First, we observe that the sum of the binomial coefficients is $2^m$ by taking $x=y=1$ in the binomial theorem $2^m = (1+1)^m= \sum_{i=0}^{m}\binom{m}{i} $

Then we see that $ \sum_{i=0}^{\alpha n-1}\binom{\alpha n-1}{i} = 2^{\alpha n-1} $

Since $\alpha > 2 $, the sum $ \sum_{i=0}^{n-1}\binom{\alpha n-1}{i} $ is less than $1/\alpha \sum_{i=0}^{\alpha n-1}\binom{\alpha n-1}{i} $.

This last statement needs a confirmation. But it seems reasonable because when you think about the binomial coefficients (a row in Pascal's triangle), the middle set of numbers are bigger than the left end and the right end.

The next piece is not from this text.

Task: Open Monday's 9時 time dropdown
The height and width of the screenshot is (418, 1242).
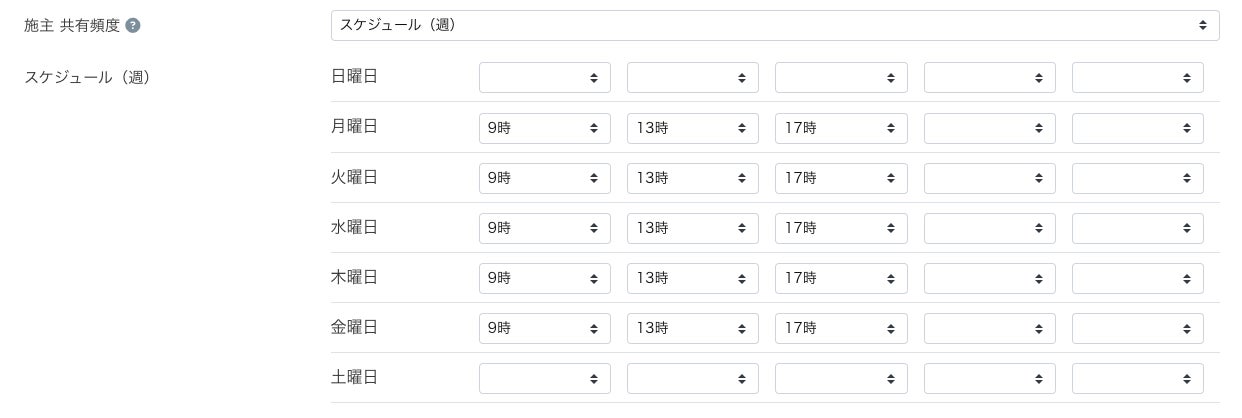Action: [544, 128]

The sum is going about $1/\alpha$ way of that row.

Then $$ 2 \, \sum_{i=0}^{n-1}\binom{\alpha n-1}{i} \leq \frac{2}{\alpha} \sum_{i=0}^{\alpha n-1}\binom{\alpha n-1}{i} = \frac{2^{\alpha n}}{\alpha} $$ So $$ \left[2 \, \sum_{i=0}^{n-1}\binom{\alpha n-1}{i} \right]^{1/n} \leq \frac{2^{\alpha}}{\alpha^{1/n}} $$

Natural log of the left side is what you are dealing with.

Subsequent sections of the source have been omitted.